Les Niles les@2pi.org
Wed, 6 Jun 2001 22:55:54 -0700


On Wed, 6 Jun 2001 18:29:23 -0400 barry@digicool.com (Barry A. Warsaw) wrote:
>
>[I've moved this discussion over to mailman-developers.  -BAW]
>
>>>>>> "JCL" == J C Lawrence <claw@2wire.com> writes:
>
>    JCL>   Ability to unroll quoted printable.
>
>    JCL>   Ability to unroll base64 encoded plain text.
>
>    JCL>   Ability to strip blocks from message parts that match
>    JCL> stated patterns (eg Yahoo/MSN/Hotmail ads, corporate CYA
>    JCL> statements, etc).
>
>    JCL>   Ability to filter on line length (eg hold for moderation or
>    JCL>   auto-discard/reject).  
>
>Some of this will be added to mimelib when I get a chance.  On the
>...
>
>Also, just some quick thoughts on de-mime-ing, which also address some
>things that Chuq has brought up, re: regexp filtering,
>auto-discarding, etc.
>
>I'm of the opinion that regular expression predicates alone aren't
>going to cut it, and that anything more complex is just way way too
>complicated to attempt to expose through an email or web interface.
>Complexity is already our enemy, IMHO.
>
>So what I'm envisioning is an extensible architecture, a la the
>message pipelines, where each filter is implemented in a separate
>Python module, conforming to a particular, yet-to-be-defined API.
>Mailman will provide a bunch of canned defaults, like
>"strip-mime-leaving-only-text/plain" or "match-vbs-attachments".
>There will probably be some kind of mix-in model for describing the
>action to take when a filter module matches.
>...

While a general and powerful mime handler would be nice, and is
probably the right thing to do in terms of the long-term
development, I think that one can get most of the benefit from a
much simpler solution.  A few months ago I hacked together a mime
handler with the goal of making the stuff that comes from Outhouse,
AOL, etc. look like plain-text mail, as well as enforcing
prohibitions on postings images and other binaries.  The handler is
based on the mimetools library; it discards sections with certain
mime types specified by per-list regexps, and removes multipart/*
wrappers that become redundant after the stripping.  Nothing fancy,
but it has cleaned up 95% of the crap on our lists -- mostly
text/html but also the occassional image/* or application/*.
(Ripping out text/html works because so far it's always accompanied
by corresponding text/plain, except for contributions from
spammers, the deletion of which is a feature.)
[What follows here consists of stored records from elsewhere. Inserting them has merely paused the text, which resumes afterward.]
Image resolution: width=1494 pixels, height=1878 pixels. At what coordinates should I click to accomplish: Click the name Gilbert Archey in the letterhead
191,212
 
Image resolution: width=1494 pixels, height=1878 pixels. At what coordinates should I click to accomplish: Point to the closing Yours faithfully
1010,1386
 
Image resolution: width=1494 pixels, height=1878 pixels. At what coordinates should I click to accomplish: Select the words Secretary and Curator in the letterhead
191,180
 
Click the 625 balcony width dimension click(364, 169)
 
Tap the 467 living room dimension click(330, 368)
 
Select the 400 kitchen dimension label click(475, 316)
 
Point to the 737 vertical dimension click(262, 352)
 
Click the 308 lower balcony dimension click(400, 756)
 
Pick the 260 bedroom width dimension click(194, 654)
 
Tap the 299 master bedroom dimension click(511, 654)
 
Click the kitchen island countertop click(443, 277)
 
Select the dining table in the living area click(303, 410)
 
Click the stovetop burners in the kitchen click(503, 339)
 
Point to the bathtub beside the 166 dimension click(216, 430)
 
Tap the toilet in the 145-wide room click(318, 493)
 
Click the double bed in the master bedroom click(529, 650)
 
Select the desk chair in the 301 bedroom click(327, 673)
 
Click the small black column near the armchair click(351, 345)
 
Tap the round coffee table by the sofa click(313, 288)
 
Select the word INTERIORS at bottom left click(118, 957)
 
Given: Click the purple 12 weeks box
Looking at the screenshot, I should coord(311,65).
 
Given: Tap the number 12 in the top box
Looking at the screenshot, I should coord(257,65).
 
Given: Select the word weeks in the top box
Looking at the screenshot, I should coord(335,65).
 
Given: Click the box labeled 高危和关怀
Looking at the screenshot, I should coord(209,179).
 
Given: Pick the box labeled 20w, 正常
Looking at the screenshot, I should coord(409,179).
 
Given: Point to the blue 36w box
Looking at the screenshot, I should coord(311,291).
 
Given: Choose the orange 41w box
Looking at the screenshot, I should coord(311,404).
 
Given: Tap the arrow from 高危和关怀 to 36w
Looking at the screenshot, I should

I was going to post the patch, but haven't gotten around to
upgrading from 2.0beta6 and porting the code.

I agree that the UI for list admins to define what to do with what,
is likely to be the most challenging part of good general-purpose
solution.  The simple mime handler is useful, I think, because
although there's an awful lot that can be done with mime encoding,
the vast majority of email traffic these days comes from just a few
MUAs and is very pedestrian, mime-wise.  Having a good set of
canned defaults corresponding to these common cases should work
pretty well.

  -les  les@2pi.org